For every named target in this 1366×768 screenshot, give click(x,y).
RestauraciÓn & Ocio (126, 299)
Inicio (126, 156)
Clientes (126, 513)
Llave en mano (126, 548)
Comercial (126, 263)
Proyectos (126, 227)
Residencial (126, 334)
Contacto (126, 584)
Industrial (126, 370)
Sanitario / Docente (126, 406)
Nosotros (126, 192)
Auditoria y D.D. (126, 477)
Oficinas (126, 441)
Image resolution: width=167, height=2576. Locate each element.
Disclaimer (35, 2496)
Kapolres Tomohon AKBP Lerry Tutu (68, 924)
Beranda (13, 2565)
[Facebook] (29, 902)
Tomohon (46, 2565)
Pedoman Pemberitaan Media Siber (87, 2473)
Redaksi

--

Your goal – Lines from the one holding "Inicio (126, 156)" to the end of the listing above are the only ones to transcribe. Keep each exactly as written.

Result of the task –
Inicio (126, 156)
Clientes (126, 513)
Llave en mano (126, 548)
Comercial (126, 263)
Proyectos (126, 227)
Residencial (126, 334)
Contacto (126, 584)
Industrial (126, 370)
Sanitario / Docente (126, 406)
Nosotros (126, 192)
Auditoria y D.D. (126, 477)
Oficinas (126, 441)
Image resolution: width=167, height=2576. Locate each element.
Disclaimer (35, 2496)
Kapolres Tomohon AKBP Lerry Tutu (68, 924)
Beranda (13, 2565)
[Facebook] (29, 902)
Tomohon (46, 2565)
Pedoman Pemberitaan Media Siber (87, 2473)
Redaksi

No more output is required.